|
Bugzilla – Full Text Bug Listing |
| Summary: | Kernel panic with 2.6.18.8-0.1-xen | ||
|---|---|---|---|
| Product: | [openSUSE] openSUSE 10.2 | Reporter: | Greg Riedesel <greg> |
| Component: | Xen | Assignee: | Jan Beulich <jbeulich> |
| Status: | RESOLVED FIXED | QA Contact: | Jason Douglas <jdouglas> |
| Severity: | Normal | ||
| Priority: | P5 - None | ||
| Version: | Final | ||
| Target Milestone: | --- | ||
| Hardware: | x86-64 | ||
| OS: | Other | ||
| Whiteboard: | |||
| Found By: | Other | Services Priority: | |
| Business Priority: | Blocker: | --- | |
| Marketing QA Status: | --- | IT Deployment: | --- |
| Attachments: |
serial console capture of the panic
Another serial-console capture of the panic Output of 'lspci' under the non-Xen kernel (2.6.18.8-0.1-default) Output of "lscpi -n" in the non-Xen kernel (2.6.18.8-0.1-default) boot.msg file for the standard kernel boot. The "lsmod" output from the default/standard kernel |
||
|
Description
Greg Riedesel
2007-03-13 21:20:45 UTC
Created attachment 124157 [details]
serial console capture of the panic
Created attachment 124159 [details]
Another serial-console capture of the panic
This bug does not affect the 'default' kernel. Only the 'xen' kernel. Doing a diff of defconfig.default and defconfig.xen gives this tidbit:
1914c1845
< CONFIG_AGP_INTEL=m
---
> CONFIG_AGP_INTEL=y
I don't know enough about Xen kernel configuration to know why Intel AGP is being hard-loaded into the kernel, but this would explain why the default kernel doesn't show the problem.

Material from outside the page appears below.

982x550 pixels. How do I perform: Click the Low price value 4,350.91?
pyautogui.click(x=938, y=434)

Jan, this is an openSuse 10.2 bug entry. While this config selection wasn't intended to be that way, it also wasn't changed after the original release, so you had the driver built in there, too. I'm surprised this worked for you. (Any chance you have a boot.msg obtained with the old kernel?) Jason/Lynn, any chance we have a machine (Intel chipset driven by intel-agp and 4Gb+ of memory) in the lab this can be reproduced on? Regardless of that I think I found two issues with the code: - the use of GFP_DMA32, assuming the machine address will result in memory below 4G (which isn't true under Xen) - arithmetic extending across page boundaries on values returned from virt_to_gart() (the physical<->machine relationship isn't contiguous under Xen) Please also provide output of lspci and lspci -n (obtained from the native kernel). (In reply to comment #6) > Jason/Lynn, any chance we have a machine (Intel chipset driven by intel-agp and > 4Gb+ of memory) in the lab this can be reproduced on? We probably have one but as this is for opensuse it is a low priority for us right now. We may have a chance to get to it inthe middle of next week. Created attachment 127892 [details]

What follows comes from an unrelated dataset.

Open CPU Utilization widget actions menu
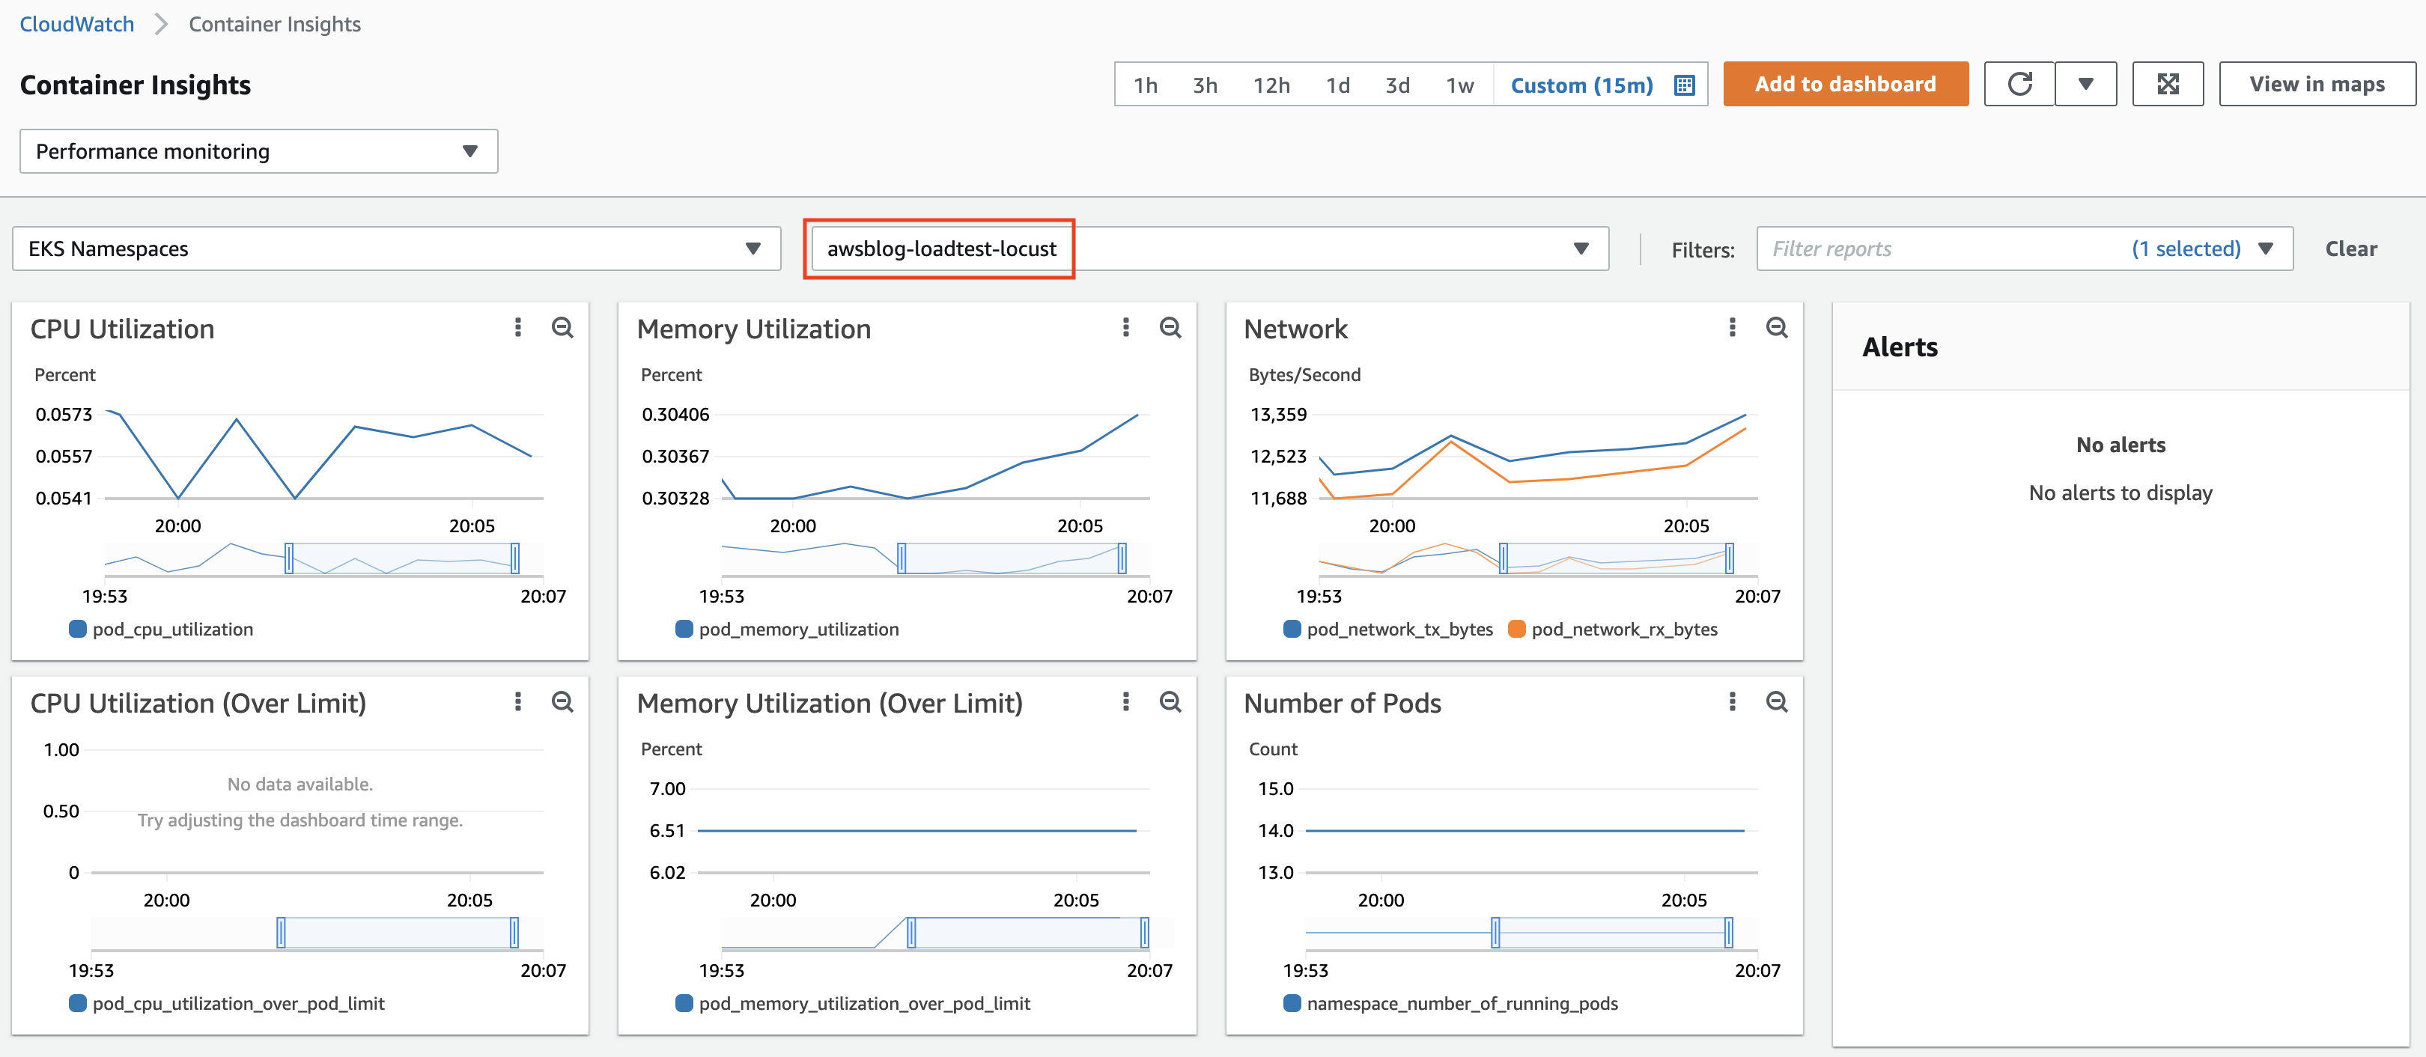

Output of 'lspci' under the non-Xen kernel (2.6.18.8-0.1-default)
Created attachment 127893 [details]
Output of "lscpi -n" in the non-Xen kernel (2.6.18.8-0.1-default)

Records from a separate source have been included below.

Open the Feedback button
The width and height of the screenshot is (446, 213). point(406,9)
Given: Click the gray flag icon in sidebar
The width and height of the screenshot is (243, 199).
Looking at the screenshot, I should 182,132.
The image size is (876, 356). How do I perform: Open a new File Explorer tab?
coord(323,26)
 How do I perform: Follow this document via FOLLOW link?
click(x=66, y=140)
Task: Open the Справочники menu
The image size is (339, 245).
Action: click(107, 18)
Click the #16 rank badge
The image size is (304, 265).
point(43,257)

> While this config selection wasn't intended to be that way, it also wasn't > changed after the original release, so you had the driver built in there, too. > I'm surprised this worked for you. (Any chance you have a boot.msg obtained > with the old kernel?) Bug #227324 describes some of the problem I had with the Final kernel (2.6.18.2-34) series. In that case "agp=off" also seemed to bypass the problems, though I did have luck using the modprobe blacklist. It was the agpgart problems that had me keep the 2.6.18.2-23-Xen kernel after 10.2 released, as that kernel didn't seem to have the same problem. So with native not working (without agp=off or blacklisting intel-agp, as the referenced bug #227324 described), this is not really a Xen bug but a generic issue; it just happens that under the Xen kernel, due to intel-agp inadvertently being built in, you can't use the blacklisting method but have to use agp=off. Nevertheless, I believe looking closely at this code has revealed a number of weaknesses on the Xen side. Bug 271573 is a duplicate of this one, with newer code. Kernel 2.6.18.8-0.3 still has this issue. The standard kernel does not show the problem, but the xen kernel does. As with the earlier one, adding agp=off to the kernel options bypasses this bug. Created attachment 146580 [details]
boot.msg file for the standard kernel boot.
THis is the boot.msg file for a standard kernel boot of 2.6.18.8-0.3-default. THis had no issues.
*** Bug 271573 has been marked as a duplicate of this bug. *** That would mean bug 227324 is no longer applicable. Based on that bug's history, however, I would think that you just happen to (not) see the problem in different kernel versions depending on other characteristics of the respective kernel build. Please clarify whether intel-agp is being loaded in the native kernel (via lsmod output), as the boot.msg provided seems to indicate that it is not being loaded at all (missing the "Detected an Intel ... Chipset." message), which makes me assume that its loading is still being suppressed by some means. The problem appears to still exist in the 2.6.18.8-0.5-xen build. Once again, using the "agp=off" option in the Boot Options gets past the Kernel Panic. Created attachment 151330 [details]
The "lsmod" output from the default/standard kernel
The 2.6.18.8.0-0.5 "defconfig.xen" and "defconfig.default". files have the same difference I mentioned in comment 4. Specifically, when I diff the two I get this in the stream: [/usr/src/linux/arch/x86_64 # diff defconfig.default defconfig.xen] 1914c1845 < CONFIG_AGP_INTEL=m --- > CONFIG_AGP_INTEL=y Which tells me that the default kernel has intel_agp as a module, and the Xen kernel has intel_agp static in the kernel. The lsmod output for the default kernel does not show "intel_agp" loaded. So in order for intel-agp to do anything, it must find matching hardware in your system, and hence the same matching hardware would be found during a native kernel boot. If intel-agp isn't loaded in the latter case, then it means you're suppressing its loading by some means. If such is necessary for your system to work, then agp=off is the way to go in my opinion; you'd have to live with the fact that the disabling needs to be done differently for the Xen and the native kernels. 10.3 will have intel-agp as a module. |